Karen Roemer and Erich Petushek
Karen Roemer oversees PhD student Erich Petushek exercising on a rowing machine. He is dotted with reflective markers used to track his movements as he works out.
“It’s interesting to me that an exercise that is supposed to be beneficial to obese people may actually cause them pain.”

Better Machines for Bigger People

by Dennis Walikainen

When it comes to rowing machines, one size does not fit all.


Those ubiquitous rowing machines that populate every gym are popular for a number of reasons. They are supposed to be low impact, allow for full body movement, and increase cardiovascular endurance.

But those advantages don’t hold true for everyone, according to Karen Roemer, an assistant professor of biomechanics in the Department of Kinesiology and Integrative Physiology at Michigan Tech. Her research is demonstrating that the typical rowing machine may be a poor fit for people with a high body mass index (BMI), particularly those who are obese.

Manufacturers do make special equipment that is strong enough to support very heavy people, but Roemer has found that sturdy construction is not enough. Design is important too.

She has studied four types of subjects: overweight, obese, normal weight, and skilled rowers. To follow their movements as they worked out, she attached nearly fifty reflective markers to the rowers and to the rowing machines, then filmed them from six angles, freezing the motion using strobe lights. In particular, she looked at the rowers’ hips, knees, and ankles.

Subjects who were obese had to move their knees outward to row, increasing the load on part of the joint. She believes the machines’ restricted foot position may increase their risk of knee pain in the same way arthritis does.

“Previous studies have shown that increased loads of the medial compartment [inner portion] of the knee joint are related to osteoarthritis. The studies have shown that obese people suffer from high loads on the medial compartment during weight-bearing activities, which is similar to our results,” Roemer said. “Therefore, there is a risk for knee pain here, too.”

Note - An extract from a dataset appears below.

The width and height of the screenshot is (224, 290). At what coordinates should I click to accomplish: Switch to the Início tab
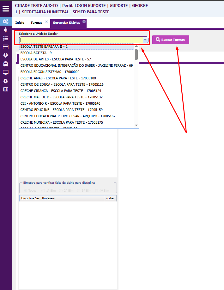[20, 23]
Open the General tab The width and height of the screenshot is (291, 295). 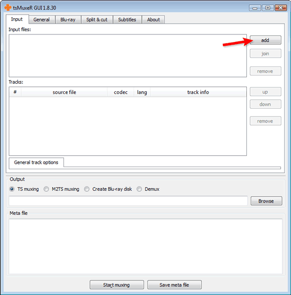click(41, 19)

“It’s interesting to me that an exercise that is supposed to be beneficial to obese people may actually cause them pain,” says Stephanie Hamilton, a biomedical engineering PhD student working on the study. “It underscores the importance of a research foundation in developing exercise equipment.”

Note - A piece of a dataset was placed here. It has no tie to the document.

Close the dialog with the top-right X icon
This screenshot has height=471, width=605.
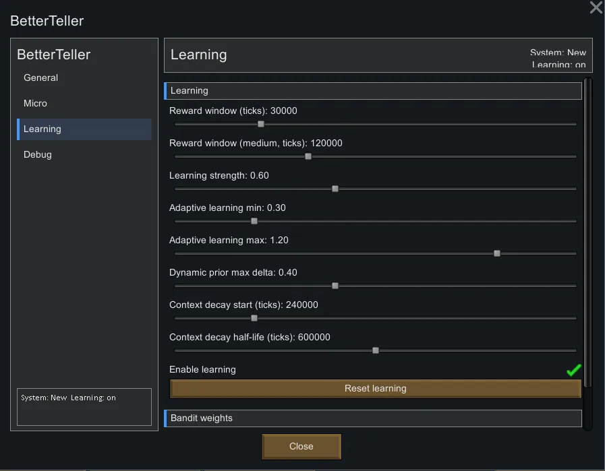click(x=596, y=8)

In a follow-up study, the research team is modifying the foot position to see how a wider placement affects the loading at the joints. “It’s exciting to see direct applications come from research that can affect many people,” says Hamilton.

Roemer’s work could open the door to better exercise equipment for the people who need it the most. “Equipment should be adaptable to meet the needs of people with a higher BMI,” she said.